Need to remove piggy back and test the close ones again. Guess I assumed they would work, but need to verify...
Perhaps the extra-length of the longer tracks is doing the "job" of a low-value series resistor, attenuating part of any excessive ringing, and other detrimental waveform-deforming events.
Another possibility can be you're luck, and within a real mess of many signal reflections, one of the delays you've choosed just happens to find an almost regular "eye apperture", where the right data pattern can be safelly writen, and read aftewards.
Should not survive to some temperature fluctuations, thougth...
Ok, back to four chips in parallel (none piggy backed).
PSRAM_SYNC_DATA = true works for first three chips, but not the last.
PSRAM_SYNC_DATA = false works for the last three chips, but not the first...
It's 03:00 o'clock; can't sleep if I can't stop thinking about it...
It's like trying to assemble/repair one helicopter, blindfolded, inside a dark room, based solelly in memories, from a huge pile of blueprints, and manuals.
Too much information, and not any single scope screenshot to guide some musings; hope you agree that's a tough way of thinking about signal integrity, but, anyway...
If you have a pcb with four Psram chips assembled onto it, with their data buses connected in parallel (even worse; interconnected to another pcb), with independent chip selects and clocks, and you're observing that the first three perform under certain conditions, while keeping the fourth-one deselected (aka: muted), and, in another set of tests, the last three are able to perform, while keeping the first-one deselected, my best call is to "hear" what the "muted" chips themselves has to "say", about what "they" are experiencing.

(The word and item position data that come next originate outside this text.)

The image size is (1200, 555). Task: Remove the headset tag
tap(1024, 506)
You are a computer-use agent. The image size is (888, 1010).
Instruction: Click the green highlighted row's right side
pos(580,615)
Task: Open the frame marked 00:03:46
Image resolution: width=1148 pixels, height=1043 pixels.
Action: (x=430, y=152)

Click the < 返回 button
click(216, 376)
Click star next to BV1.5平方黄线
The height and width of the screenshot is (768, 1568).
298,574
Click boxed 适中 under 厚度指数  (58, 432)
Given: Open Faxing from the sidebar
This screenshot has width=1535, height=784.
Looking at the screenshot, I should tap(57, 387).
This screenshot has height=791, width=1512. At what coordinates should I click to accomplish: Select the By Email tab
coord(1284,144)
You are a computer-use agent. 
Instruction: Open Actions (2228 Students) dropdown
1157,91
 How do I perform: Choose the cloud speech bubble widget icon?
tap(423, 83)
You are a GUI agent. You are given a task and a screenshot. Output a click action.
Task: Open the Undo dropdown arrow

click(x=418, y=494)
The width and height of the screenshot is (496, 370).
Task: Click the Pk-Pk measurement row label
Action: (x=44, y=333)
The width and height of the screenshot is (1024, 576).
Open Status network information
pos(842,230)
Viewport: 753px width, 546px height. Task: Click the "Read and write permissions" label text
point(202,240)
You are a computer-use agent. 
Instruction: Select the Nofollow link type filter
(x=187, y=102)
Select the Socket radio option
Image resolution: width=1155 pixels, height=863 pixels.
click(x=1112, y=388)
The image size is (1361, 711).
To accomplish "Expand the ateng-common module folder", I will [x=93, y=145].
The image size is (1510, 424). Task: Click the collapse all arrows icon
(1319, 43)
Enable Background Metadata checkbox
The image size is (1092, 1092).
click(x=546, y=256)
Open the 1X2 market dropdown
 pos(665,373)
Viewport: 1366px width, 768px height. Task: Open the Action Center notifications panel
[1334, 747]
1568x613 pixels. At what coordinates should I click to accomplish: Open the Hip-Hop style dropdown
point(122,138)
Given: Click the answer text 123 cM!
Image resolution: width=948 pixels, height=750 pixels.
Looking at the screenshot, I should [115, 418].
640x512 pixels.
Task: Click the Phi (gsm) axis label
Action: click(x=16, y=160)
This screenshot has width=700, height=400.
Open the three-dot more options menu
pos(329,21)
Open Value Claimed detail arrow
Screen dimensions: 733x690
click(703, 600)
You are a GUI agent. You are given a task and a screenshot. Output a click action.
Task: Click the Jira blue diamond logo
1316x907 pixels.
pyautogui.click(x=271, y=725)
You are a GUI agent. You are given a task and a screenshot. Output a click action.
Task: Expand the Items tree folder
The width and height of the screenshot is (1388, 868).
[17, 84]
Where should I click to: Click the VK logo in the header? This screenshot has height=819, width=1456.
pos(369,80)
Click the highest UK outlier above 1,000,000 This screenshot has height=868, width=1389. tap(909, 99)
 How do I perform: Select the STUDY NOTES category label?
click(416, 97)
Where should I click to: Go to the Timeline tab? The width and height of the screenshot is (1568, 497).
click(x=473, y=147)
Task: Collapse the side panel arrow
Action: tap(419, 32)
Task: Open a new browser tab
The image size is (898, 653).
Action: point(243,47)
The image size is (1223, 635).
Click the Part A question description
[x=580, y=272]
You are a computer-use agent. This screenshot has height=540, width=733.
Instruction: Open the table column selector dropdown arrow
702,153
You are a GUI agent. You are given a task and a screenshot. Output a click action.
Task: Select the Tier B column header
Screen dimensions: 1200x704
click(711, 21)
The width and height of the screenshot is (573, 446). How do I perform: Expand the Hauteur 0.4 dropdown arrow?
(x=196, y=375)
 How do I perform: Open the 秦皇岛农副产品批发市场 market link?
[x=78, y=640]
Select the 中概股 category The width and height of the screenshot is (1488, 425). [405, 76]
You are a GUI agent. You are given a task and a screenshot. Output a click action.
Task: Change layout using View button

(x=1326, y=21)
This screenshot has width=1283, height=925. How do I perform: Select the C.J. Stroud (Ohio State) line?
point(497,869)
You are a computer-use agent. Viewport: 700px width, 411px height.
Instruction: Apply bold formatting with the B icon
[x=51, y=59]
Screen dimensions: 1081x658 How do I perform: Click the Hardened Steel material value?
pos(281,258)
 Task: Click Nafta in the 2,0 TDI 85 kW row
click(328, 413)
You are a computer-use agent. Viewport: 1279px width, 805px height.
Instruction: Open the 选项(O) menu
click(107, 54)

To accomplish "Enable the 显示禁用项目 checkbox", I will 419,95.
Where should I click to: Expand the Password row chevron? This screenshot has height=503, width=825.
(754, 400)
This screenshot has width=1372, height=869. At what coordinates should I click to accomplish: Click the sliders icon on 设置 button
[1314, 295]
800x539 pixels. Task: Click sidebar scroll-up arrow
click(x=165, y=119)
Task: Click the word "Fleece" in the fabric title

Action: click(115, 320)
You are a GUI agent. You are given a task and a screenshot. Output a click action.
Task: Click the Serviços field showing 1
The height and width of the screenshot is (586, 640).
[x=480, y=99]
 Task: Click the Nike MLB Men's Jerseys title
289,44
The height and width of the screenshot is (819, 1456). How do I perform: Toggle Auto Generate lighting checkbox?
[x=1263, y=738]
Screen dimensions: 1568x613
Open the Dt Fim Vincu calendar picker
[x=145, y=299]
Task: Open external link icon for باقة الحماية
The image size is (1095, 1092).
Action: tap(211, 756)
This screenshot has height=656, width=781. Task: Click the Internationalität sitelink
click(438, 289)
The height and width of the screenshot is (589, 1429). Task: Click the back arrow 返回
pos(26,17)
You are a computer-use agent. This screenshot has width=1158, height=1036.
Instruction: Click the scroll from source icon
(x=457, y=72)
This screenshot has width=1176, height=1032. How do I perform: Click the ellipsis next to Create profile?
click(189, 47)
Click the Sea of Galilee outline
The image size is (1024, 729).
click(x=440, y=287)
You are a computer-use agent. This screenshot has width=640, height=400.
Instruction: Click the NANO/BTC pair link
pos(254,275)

For that to be possible, one of your drivers needs to be modified, in order to put the "first/fourth, rulled-out observer" into Write-mode, them perform each part of the test individually, remembering of terminating the "observer" write in an orderly manner, so as to preserve what it was able to "grab" from the bus, while each one of the other three was being writen, or readen, as appliable.
Then, in an extra operation, you'll need to dump the contents of the observer chip, check if it has recorded de control/address sequence of the last test accordingly (including the wait interval), them check the rest of its contents, so as to identify what it has "heard" about what was going on the bus it was "snooping".
In essence, you'll need to turn the first/third non-performing device that is onto the bus, into a "lean mean" logic analyzer.
It'll be essentially recording the events it whitnesses, so this is a completelly non-harming operation.
Also, if the passes last less then, says, 64mS each turn, refresh of the sample contents will not be of concern, at all, but proper Command Termination (APMemory device datasheet, item 8.6, pg 10) is a must, or such a spy-movie-alike, "environmental listening" will not work.
For better results, random data should be replaced by unballanced DC-patterns (long sequences of "zeros", interpersed by just a few "ones", starting from a single differing-bit, and them, increasing their count, as the test progresses. The inverse test also needs to be performed in the same way.)
Since you have four paralleled data lanes, perhaps the DC-unballanced test could use the same pattern for them all.
Also, perhaps introducing small checkerboard patterns in the middle of long DC-unbalanced-ones could be proved usefull.
As I said, it's kind of a blind-date, social experiment situation. Only the results will show the truth.
Lot's of interesting ideas to see if chips can sense the bus data correctly, but who will do all these things....?
I'm currently looking into the 8bit variant driver coding... it's currently tight with 4 LUT registers free and 3 COGRAM registers free. Am seeing if/how the 16 bit variant could be modified. The RMW stuff adds a lot of complexity, although we don't have to select upper/lower 8 bit paths of 16 bit bus anymore (which we did for 16 bits) so that could free some space with any luck. The streamer combinations are all 8 bit now.
It just occurred to me that one can rely on the Streamers, in order to generate both DC-balanced patterns (DVI normal-mode), and also partially DC-unbalanced ones (DVI literal-mode), but the second option will not be perfect, since the running disparity will be automatically encoded and applied.
P2 Sysclock will also need to be lowered, bellow 180 MHz, in order to produce meaningfull Psram operations, but the whole eight bits are useful, specially the two clock lanes (just like a "sound" track, recorded at the side of the frames, onto movie pictures), it'll just need to swap the lanes, periodically (the same control that enables the use of DVI signals, running at either side of the PCB).
P.S. On second thougth, DC-balanced need to be performed bellow 180 MHz, but, partially DC-unbalanced can enjoy the full limit of Psram trials.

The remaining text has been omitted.